Era constante o lado brincalhão e moleque do Celso, sempre com uma paródia, um caso, a piadinha nova. Ao chegar para um happy-hour na Gruta Metrópole, a turma do gargarejo, pediu que ele cantasse a paródia do jingle da campanha de um amigo comum do grupo, que pretendia ser prefeito. Celso soltou a voz, em alto e bom som: “Eleição no Brasil é uma bosta/Bosta por bosta/Vote em Vasconcelos Costa”. Houve um baita sururu, em seguida. O conhecido político estava bebendo cerveja, no salão dos fundos, ouviu tudo e partiu pra briga. Custou aceitar que era apenas mais uma brincadeira do irrequieto Celso. Felizmente, os ânimos se acalmaram com os proveitosos panos quentes.

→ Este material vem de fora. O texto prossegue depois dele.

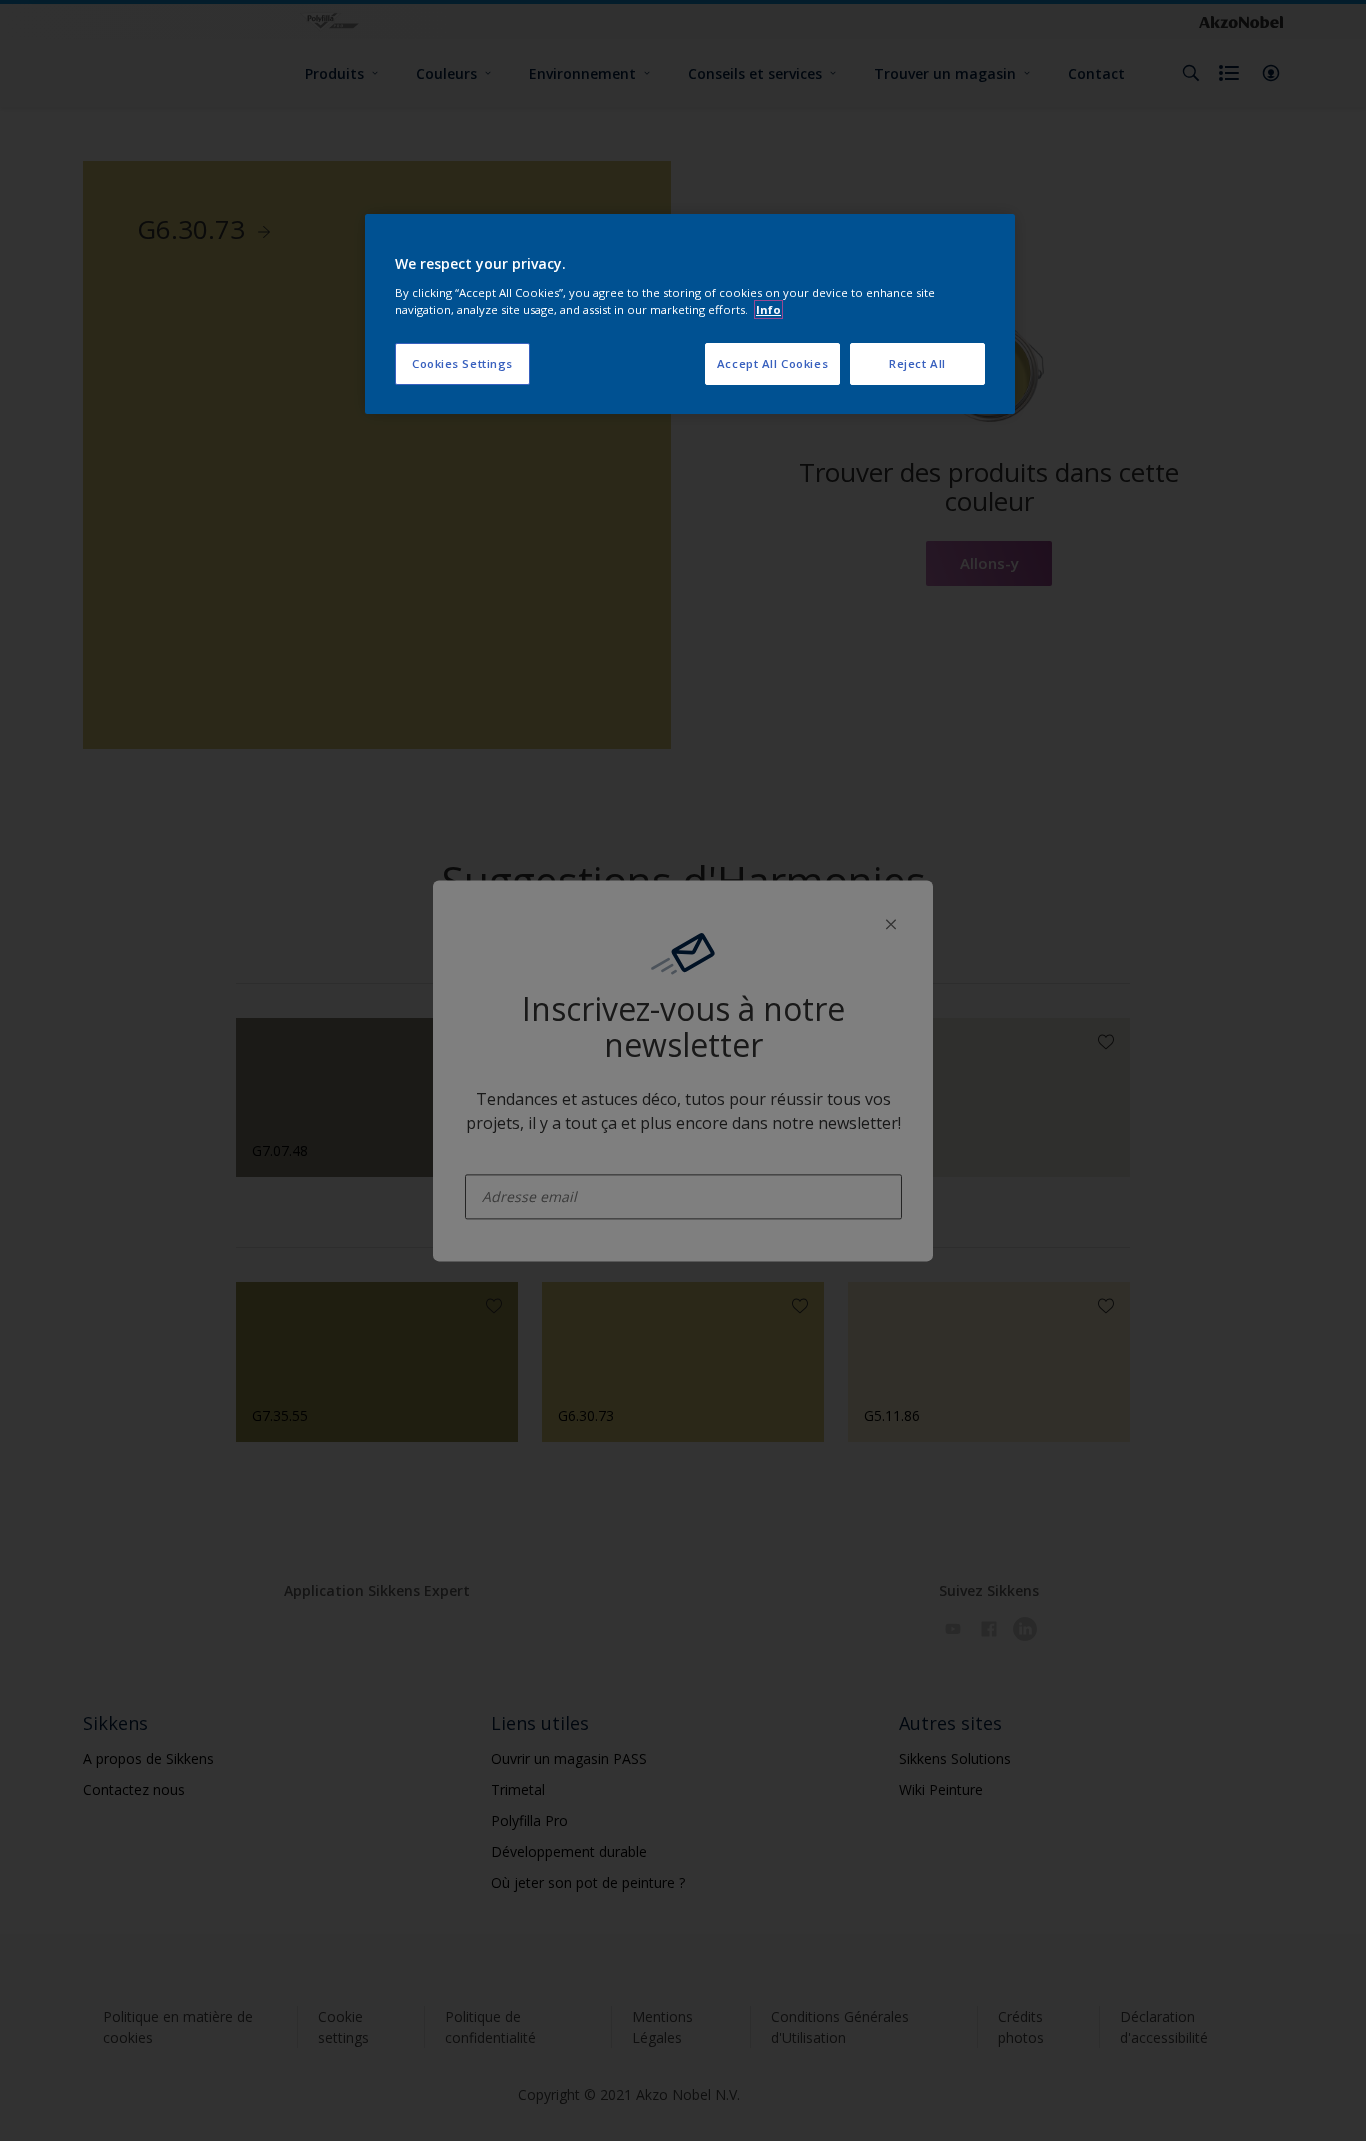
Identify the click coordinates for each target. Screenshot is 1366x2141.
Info (768, 309)
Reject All (917, 363)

E o Celso me ligou: “Hamilton, a loja tá pronta. Abre amanhã”! Feliz da vida, disse que iria funcionar até às 8 da noite. E completou: Faz um slogan aí pra mim. - “Tá pronto”! - “Ótica Celso Garcia, você compra de noite e enxerga de dia”! (Risadas). Brincalhão, cantarolava um jingle, que nunca seria veiculado. Era uma paródia em cima do jingle do antiácido famoso: Alka Seltzer existe apenas um…Ele parodiou: “Ótica Celso, existe apenas uma…”
Esse era o José Celso (o “Nego de Saquita”), de Ponte Nova, o personalíssimo Celso Garcia, da sua amada Terezinha (1930-2022), do saudoso filho Celsinho (1953-1984), e das dedicadas filhas Regina Célia e Tereza Cristina; dos genros Márcio (falecido) e Túlio e os netos Leonardo, Ana Luíza e Tatiana; Paula, Fernando e Bernardo; os bisnetos Bruno e Francisco. Se ainda estivesse entre nós, Celso Garcia teria um bom motivo para criar uma nova melodia sentimental: o nascimento dos bisnetos gêmeos Helena e Arthur, em maio de 2025.
Pena que ele não esteja mais entre nós, para celebrar com aquele estilo CG de ser.